While many revivalist thrash bands have stumbled over the creative block and relied solely on recycling Slayer riffs, a band like Havok has excelled beyond its competition. The group's first wave of albums, including the baller "Time is Up," had shown snapshots of a quartet that could channel the blood and brains of bands like Exodus or Sepultura (before they began sucking the big one, that is) and include creative elements, which quickly made them the herd's alpha male. "Unnatural Selection" is a proper continuation of Havok's ongoing crusade into the metallic pits, and is likewise an evolutionary record of sorts. Toned down are the blazing riffs and scorching solos of "Time is Up," replaced for a more balanced formula that weaves from snappy beatings to mid-paced haymakers—a transition done by many of their cohorts both old and young. The good thing about Havok: they know what they're doing.
"Unnatural Selection" sounds like Havok truly coming into form. Right from the opening bursts of "I Am the State," Havok is running through crossover-inspired thrashy goodness loaded with piercing vocals, burning riffs, and limitless storms of electricity. As the album rolls on, little nods of the group's influences spray out in varying degrees, and "Unnatural Selection" ends up kicking some serious tail. "Give Me Liberty... or Give Me Death" is another rocket of blazing riffs and unrelenting intensity, and nicely placed after "I Am the State." Afterwards, Havok begins diving into some evolutionary territory, as the gloriously dark "It is True" and "Under the Gun" explore different rhythms and ideas that add a lot of girth and imagination to the Havok enterprise. Mildly different, yet not far out. Mid-paced numbers like "Waste of Life" are a swell time as well, but the band circles back to the turbo-charged energy of its openers shortly thereafter.

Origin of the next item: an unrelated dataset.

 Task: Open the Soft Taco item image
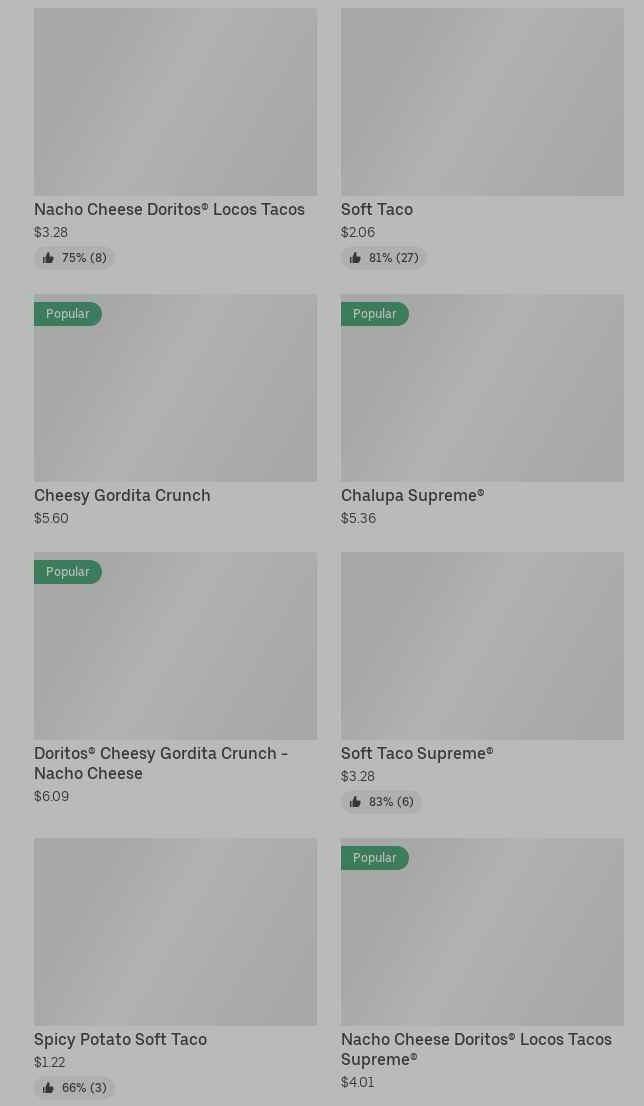482,102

There's a lot of noteworthy chemistry here, particularly in the rhythm section. Pete Webber, who'd previously been labeled a killer drummer on "Time is Up," takes this land as his own. His invigorating style and sharpness bring an unprecedented amount of vitality to "Unnatural Selection," and it's no wonder he's considered such an integral part of the Havok machine. Not to discredit the performances of the remaining members, mind you; they also make contributions to the record's success. David Sanchez's shrieks continue to break the sound barrier, Reece Scruggs' ripping solos are beastly, and Michael Leon's bass playing improves "Unnatural Selection" significantly, especially throughout the cover of "Children of the Grave." Speaking of this Black Sabbath ode, Havok's take on the classic is unique and controlling, a clear contender for the record's crown jewel. It lyrically fits well into the social and political themes expressed throughout "Unnatural Selection."
From whirlwind riffs to concrete-smashing grooves and even a cover tune cooked superbly, "Unnatural Selection" is a winner. They're a versatile bunch with a lot of performing power and chemistry, and it's very clear that they have a perfect understanding of where they want to go musically, yet at the same time the gentlemen of Havok keep themselves within the confines of their elements. "Unnatural Selection" beats out "Time is Up" in my opinion, as it shows so much more than just erupting speed, although that's not a bad thing either. In fact, no matter what they do, Havok survives based on laws both natural and artificial—they cannot be stopped. Havok's time is far from up; it has only just begun.